The third, from Gordon Brown, the Chancellor, commits the Government to fully funding these extra places.
The three statements have been widely welcomed in academic circles because they back the drive to attract more non-traditional students rather than seeking expansion on the cheap.
The trouble, however, is that the scale of the growth in student numbers promises to significantly outstrip initial estimates. Far from being a struggle to meet the Government's target of attracting 50 per cent of 18 to 30-year-olds into higher education by 2010, the challenge now is how best to manage and fund expansion that could surpass the target.
The dilemma for Mr Clarke is whether to find extra resources for universities by raiding other parts of the education budget. This issue was at the forefront of the Education Secretary's mind when he admitted to MPs last week that he was "wrestling" with the spending review settlement. He said that the difficulty was in ensuring that growth could be fully funded over the review period 2005-06 to 2007-08.
Privately, university funding chiefs admit that, while they expect higher education to do reasonably well out of Labour's third spending review, it is proving to be one of the toughest Whitehall spending battles to date.
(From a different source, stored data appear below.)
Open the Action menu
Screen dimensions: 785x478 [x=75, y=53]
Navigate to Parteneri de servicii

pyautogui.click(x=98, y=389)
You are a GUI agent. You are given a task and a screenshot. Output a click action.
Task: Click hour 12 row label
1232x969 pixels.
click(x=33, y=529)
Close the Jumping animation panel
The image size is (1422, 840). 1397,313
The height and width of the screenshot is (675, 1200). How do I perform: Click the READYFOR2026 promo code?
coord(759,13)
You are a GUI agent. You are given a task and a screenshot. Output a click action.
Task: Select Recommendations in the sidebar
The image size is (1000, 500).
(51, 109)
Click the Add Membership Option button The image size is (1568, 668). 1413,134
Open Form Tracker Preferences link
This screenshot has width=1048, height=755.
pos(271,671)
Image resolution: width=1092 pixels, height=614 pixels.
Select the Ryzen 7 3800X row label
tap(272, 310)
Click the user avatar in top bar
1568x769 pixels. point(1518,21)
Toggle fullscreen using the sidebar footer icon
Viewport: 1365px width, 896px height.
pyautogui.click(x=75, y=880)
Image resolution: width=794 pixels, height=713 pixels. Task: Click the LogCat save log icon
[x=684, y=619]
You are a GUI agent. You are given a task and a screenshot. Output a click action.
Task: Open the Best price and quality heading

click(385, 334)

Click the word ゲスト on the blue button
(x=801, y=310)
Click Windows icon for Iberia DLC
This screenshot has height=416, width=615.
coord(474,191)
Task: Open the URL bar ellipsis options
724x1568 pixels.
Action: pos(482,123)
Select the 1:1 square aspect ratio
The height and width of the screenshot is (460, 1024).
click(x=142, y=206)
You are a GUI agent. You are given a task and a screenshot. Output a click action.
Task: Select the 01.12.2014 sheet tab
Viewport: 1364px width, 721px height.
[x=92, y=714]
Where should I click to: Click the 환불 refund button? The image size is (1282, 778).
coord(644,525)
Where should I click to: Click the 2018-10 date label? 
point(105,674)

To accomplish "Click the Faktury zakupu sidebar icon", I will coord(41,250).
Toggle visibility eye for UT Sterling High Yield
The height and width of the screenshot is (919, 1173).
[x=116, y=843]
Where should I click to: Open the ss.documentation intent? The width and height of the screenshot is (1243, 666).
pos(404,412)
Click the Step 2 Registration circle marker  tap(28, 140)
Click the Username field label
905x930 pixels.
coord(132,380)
Universities will be able to see the hard figures only when the Department for Education and Skills publishes a detailed breakdown of the overall education budget. No date has been given.
Much of the projected growth stems from a bulge in the teenage population over the next six years. Demographic trends would have driven up the higher education population without any help from widening participation initiatives.
The demographic impact is then amplified by improvements in school exam results, which mean that a greater proportion of each year group is leaving school qualified for higher education. Research shows that the vast majority of school-leavers with the qualifications needed for university take the opportunity to go.
The Higher Education Policy Institute estimates that the combined effect of demography and exam improvements will mean up to 240,000 extra places are needed by 2010, the equivalent of a dozen large universities.
The Government has also made clear that it does not want to recruit more of the same upper, middle and lower middle-class people who already dominate the system. Its priority is to increase the proportion of students from disadvantaged backgrounds.
Yet those from disadvantaged backgrounds are still less likely to be among those who improve their school qualifications over the next few years.
They are, none the less, more likely to gain a college or university place over the coming years as a result of institutions adapting entry policies to support widening participation.
Mr Clarke must weigh up these issues for higher education against the continued spending demands of schools, in particular the 14-to-19-year-old sector, which is now emerging as a top priority for the DFES.
Three pledges for higher education
'We have lifted the cap on student numbers and 100,000 more will go to university in the next two years, 700,000 more to further education. So today I set a target of 50 per cent of young adults going into higher education in the next century'
Tony Blair, in his "Forces of Conservatism" speech to the Labour Party Conference in October 1999. This was later refined by the Department for Education and Skills as 50 per cent of 18 to 30-year-olds in higher education by 2010.
'I will give that commitment'
Charles Clarke, Education Secretary, responding to a question from James Purnell, Labour MP for Stalybridge and Hyde, who asked if he would promise that the Government would never cap young people's aspirations, and that anyone with the right A-level results would be able to go to university. (During the first-reading debate on the Higher Education Bill on January 8, 2004)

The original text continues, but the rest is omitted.